Smart cities also garnered recent attention in Adelaide’s northern suburbs, where protesters alleged a local council was implementing “total surveillance” and “prison technologies”, where “every movement by car, bike or on foot is tracked 24/7”, based on the introduction of smart cities technology such as CCTV cameras.

Several experts have expressed concern over the introduction of technologies such as facial recognition tracking and digital ID systems, highlighting the need for sufficient safeguards in place when governments plan to increase surveillance and data collection.

However, conflating these concerns with the claim that governments will require people to gain permits to travel further than 20 minutes, such as to see a doctor, is incorrect.

These claims draw on the urban planning concept of the 15-minute city, which has been subject to various misinformation claims. 

These concepts are often associated with smart city initiatives.

The 15-minute city suggests people living in urban centres should be able to access all their daily needs – work, leisure, healthcare, education etc – within a15 to 20-minute walk, cycle or public transport trip. 

The 15-minute city was also the source of a claim proven to be false by RMIT FactLab in 2022, in which pundits claimed that the Oxfordshire council in the UK was confining residents to six separate 15-minute neighbourhoods.
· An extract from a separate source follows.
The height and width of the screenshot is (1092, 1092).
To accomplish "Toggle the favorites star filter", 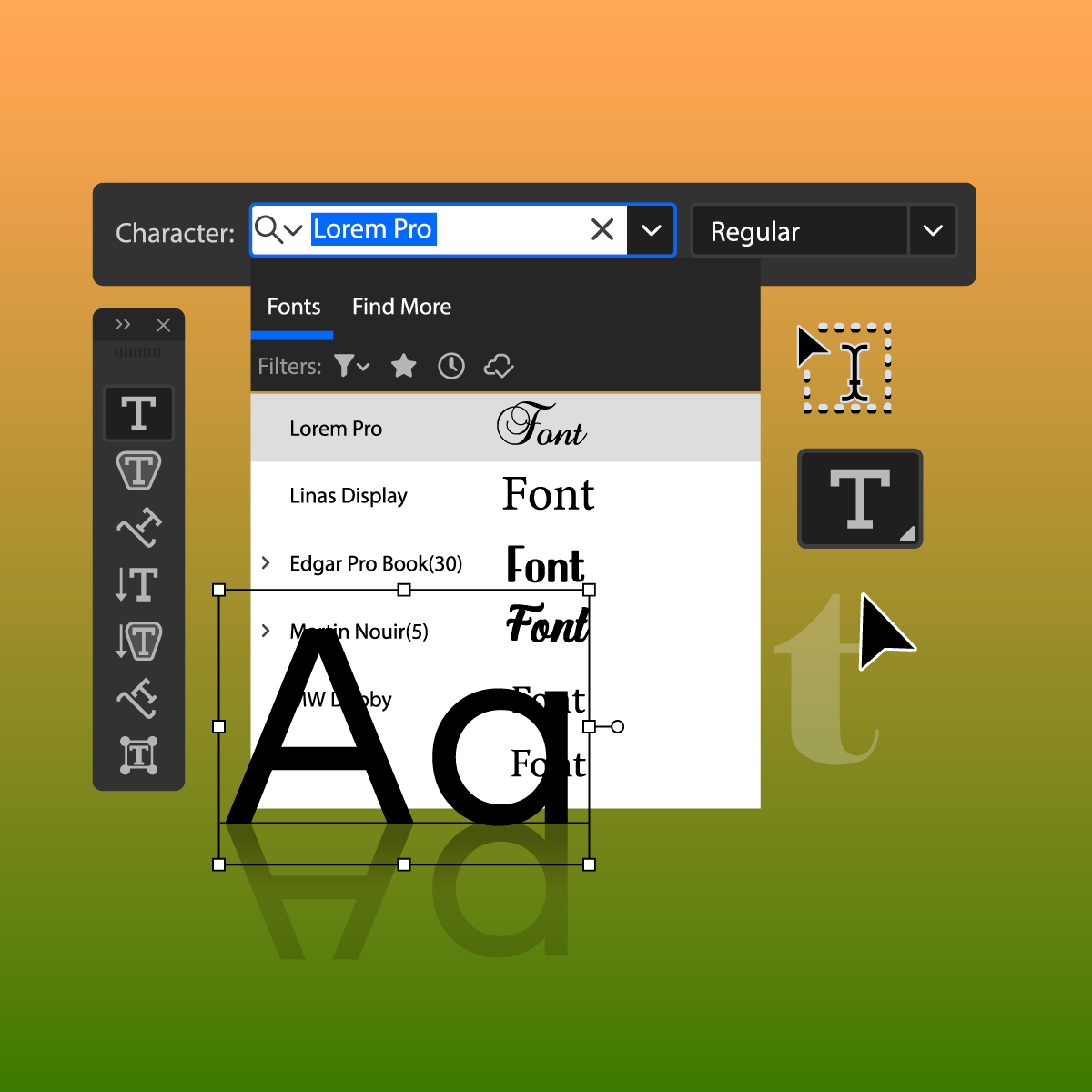I will 403,367.
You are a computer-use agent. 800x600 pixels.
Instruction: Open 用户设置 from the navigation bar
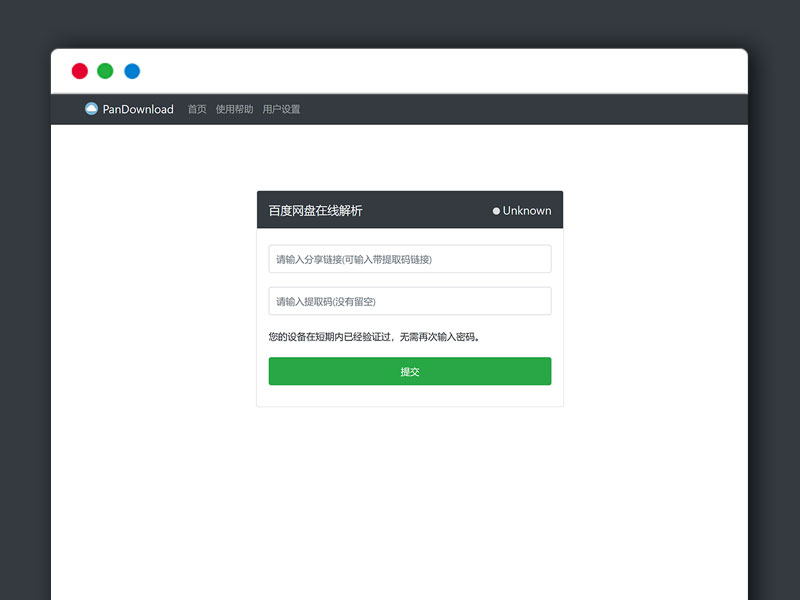coord(281,110)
The original architect of the concept, Carlos Moreno, has stated that the claim that “you will be locked in your neighbourhoods”, amongst others, are “lies”.

Former head of city planning in Vancouver, Brent Toderian, similarly told ABC Radio National earlier this month that suggestions that 15-minute cities are an “attack on individual freedoms” and confine people to “sectors”, are “lies”.
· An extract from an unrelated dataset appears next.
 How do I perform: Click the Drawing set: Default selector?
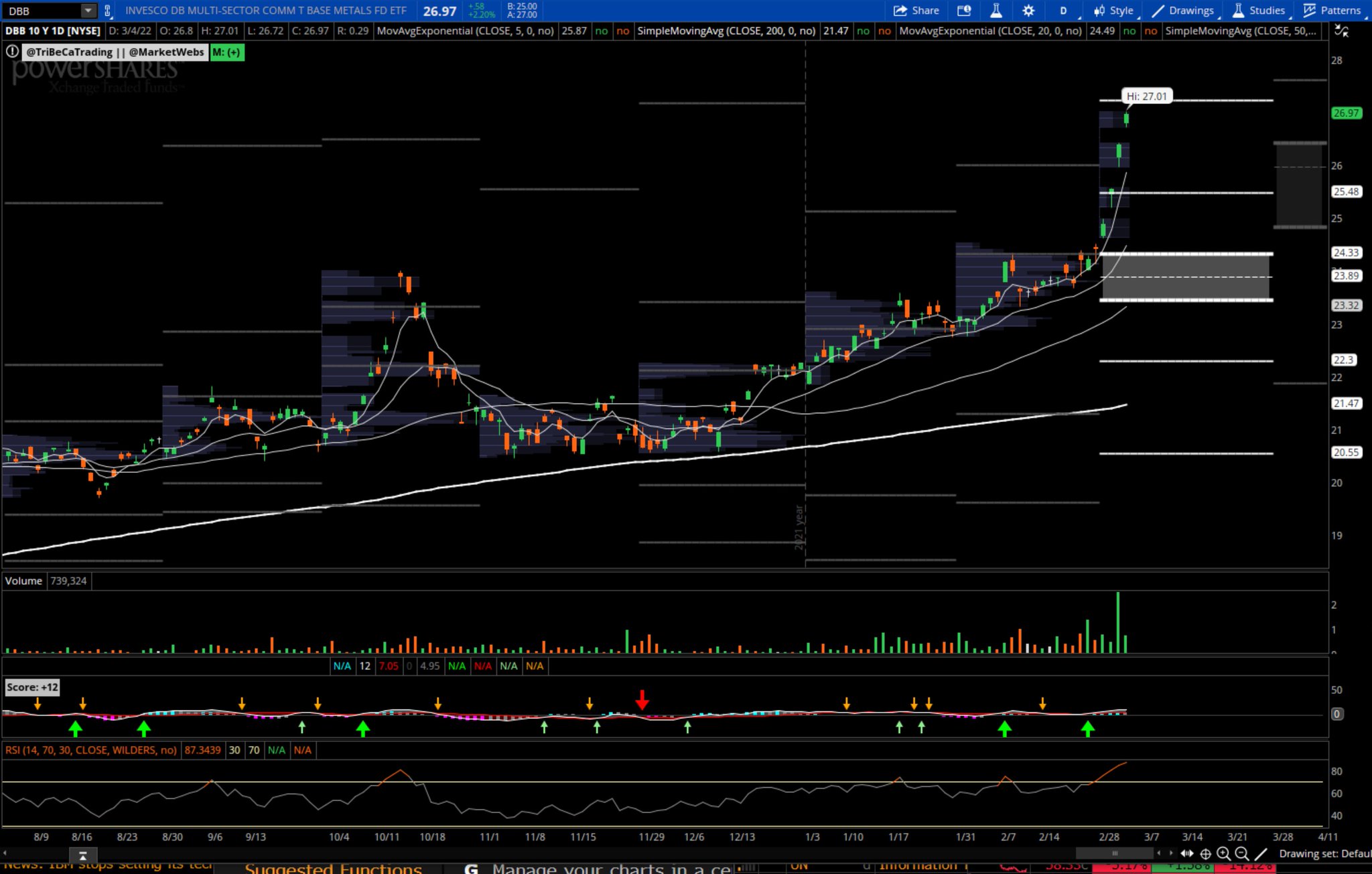pos(1324,853)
Deputy lord mayor and chair of planning at the City of Melbourne, Nicholas Reece, has also suggested these claims are “ludicrous”.

Planning Victoria writes in its Metropolitan Planning Strategy that its policy objective of creating “20-minute neighbourhoods” will not result in people being confined to their neighbourhoods, stating it will give “people the ability to meet most of their everyday needs” within a 20-minute radius.


The verdict

False. “Smart cities'' is a broad concept that focuses on increasing the public's wellbeing through technological advancements. Smart cities, and the associated concept of the 15-minute city, do not track people’s activities through a digital ID, or limit people’s ability to travel.